Passage provided »
------------------------------------------------------------------------

Thus far, seven of the most likely dump sites—all in the Lower Peninsula— have been pinpointed by Landes for ERDA. They are: Adams Point, on the Lake Huron Shore of Rogers City; Whitefish Bay, just northeast of Alpena; Pulawski Township in Presque Isle County; Rogers City West, four miles from Rogers City; the originally proposed drilling site west of Alpena, Rockport; and an area near the Presque Isle Corporation’s limestone operation on the Lake Huron coast.

While ERDA’s study is as yet not complete, with more of the Saline Salt Basin still to be extensively researched, it does appear as though the federal scientists involved in the testing are leaning heavily towards Michigan.

Although the concern over the disposal—or permanent storage, to be precise—of radioactive waste materials from nuclear power plants has been a relatively recent development in Michigan, it’s been the subject of grave speculation by environmentalists for some time.

Most Dangerous Substances

Wastes such as plutonium, cesium, tritium and strontium are amongst the most toxic and dangerous radioactive substances known to science and thus the object of much discussion when it comes to disposing of them safely. All of these wastes remain highly radioactive for tens of thousands of years and could quite easily turn any inhabited area into an unlivable Death Valley for as much as 300 human lifetimes.

Because they are stable and thought to be able to contain waste safely for an indefinite period of time, salt beds have become the most recently accepted means of disposing of these materials. Scientists explain that salt beds act as a dense shield against radiation and they resist the high temperatures of the waste.

Underground waste disposal systems are now thought to be the federal government’s answer to its problem of cleaning up after itself, but many scientists simply do not see it that way. As has thus far been observed elsewhere, these scientists maintain that there’s absolutely no conclusive proof that underground disposal offers any more insurance of safe containment than have other methods, some of which have failed miserably.

In Part One of this series, specific instances were cited in which nuclear dumps were not only found to be unsafe, but unacknowledged as well even though a clear and present danger to human and animal life existed.

It was actually admitted in Maxey Flats, Kentucky, the scene of a recent waste seepage, that scientists have no idea how far radioactive waste materials can migrate through the earth. What with all the research and subsequent revelations that these substances are capable of causing cancer, leukemia and other genetic damage, the prospect of having one of these disposal systems underneath us or anywhere around us is far from reassuring.

The rise of capitalism—a vicious, death-bearing plague in-and-of-itself—has delivered us to our current tenuous state. Such massive quantities of alien chemical substances and nuclear waste materials have been introduced into our environment, and consequently into our systems, that there’s plainly no means of escaping their effects.

It’s inherent in the nature of capitalism, whether it’s in the form of monopoly capitalism as in the U.S. or state capitalism as in Russia or China, that money is used primarily for the purpose of attaining an increased profit margin through corporate expansion and product innovation and expansion.

Capitalist enterprises within these systems have absolutely no interest in policing themselves nor in spending what they feel to be “unrealistic” sums for anti-pollution devices and studies, preferring instead to continue fouling the environment in whatever way they deem necessary.

With productivity as the standard against which all other considerations are measured, preservation of the species included, many industries find it infinitely easier to invest in campaigns to fight against pollution controls than to shell out funds for research into methods of reducing the already-existing and continually-growing pollution level.

As for the rest of us, we’re expected to remain passive observers as slowly but surely our lives, as well as theirs, are snuffed out.

------------------------------------------------------------------------

Dataset entries »

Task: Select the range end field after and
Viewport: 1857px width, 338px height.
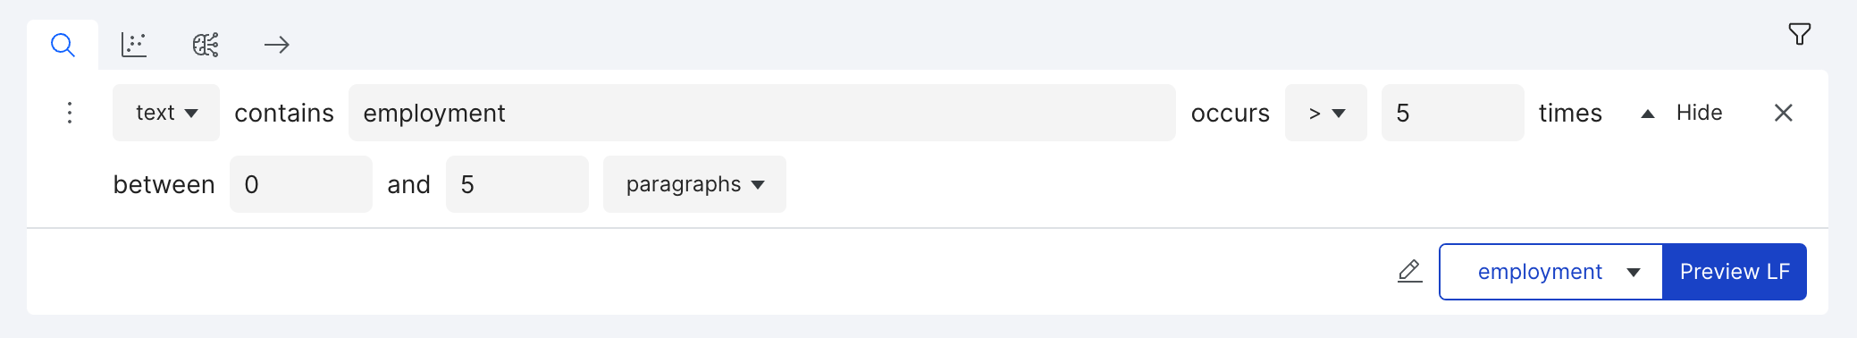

------------------------------------------------------------------------

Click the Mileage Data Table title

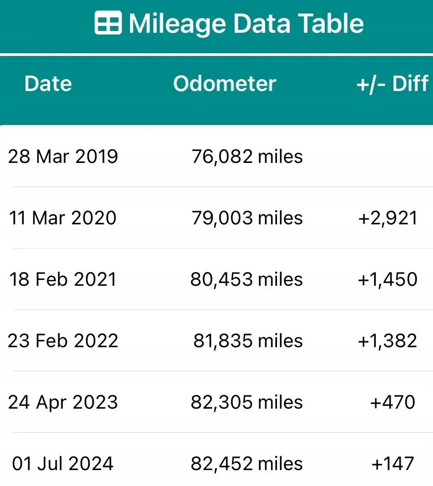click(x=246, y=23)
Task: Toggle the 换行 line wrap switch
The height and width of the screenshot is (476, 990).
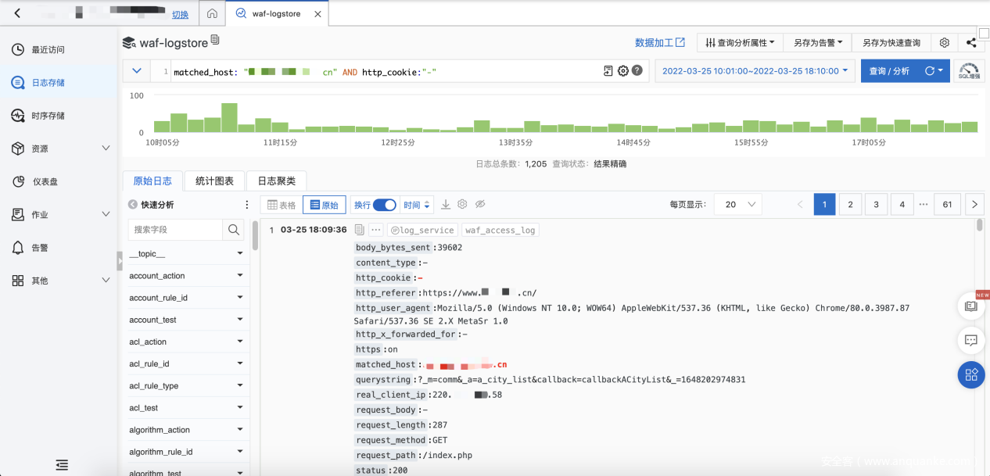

------------------------------------------------------------------------

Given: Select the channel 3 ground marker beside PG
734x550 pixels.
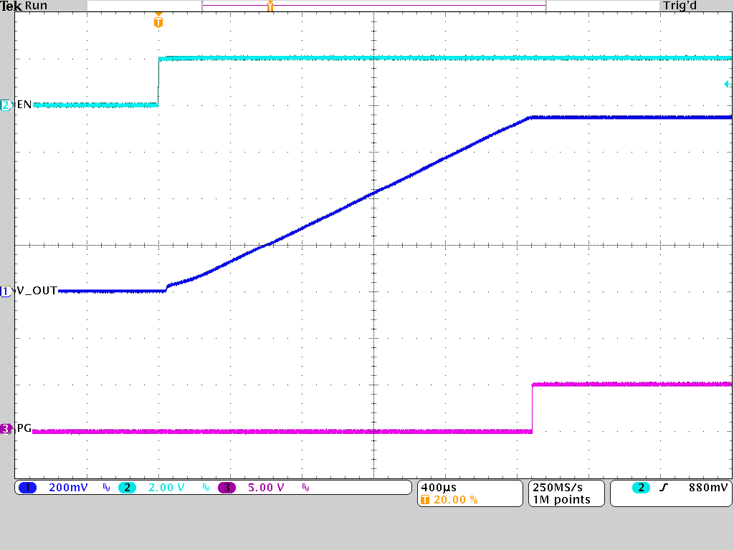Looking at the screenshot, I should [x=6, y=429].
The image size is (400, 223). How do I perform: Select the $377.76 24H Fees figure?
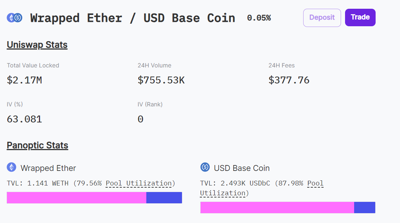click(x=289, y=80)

------------------------------------------------------------------------

Reproduce the nuclear waste article between "Wastes such as" and "of the waste.", inclusive, renaming "salt beds" to "salt formations" wherever it occurs. The entries are taken from a different source than the article.

Exercise output »
Wastes such as plutonium, cesium, tritium and strontium are amongst the most toxic and dangerous radioactive substances known to science and thus the object of much discussion when it comes to disposing of them safely. All of these wastes remain highly radioactive for tens of thousands of years and could quite easily turn any inhabited area into an unlivable Death Valley for as much as 300 human lifetimes.

Because they are stable and thought to be able to contain waste safely for an indefinite period of time, salt formations have become the most recently accepted means of disposing of these materials. Scientists explain that salt formations act as a dense shield against radiation and they resist the high temperatures of the waste.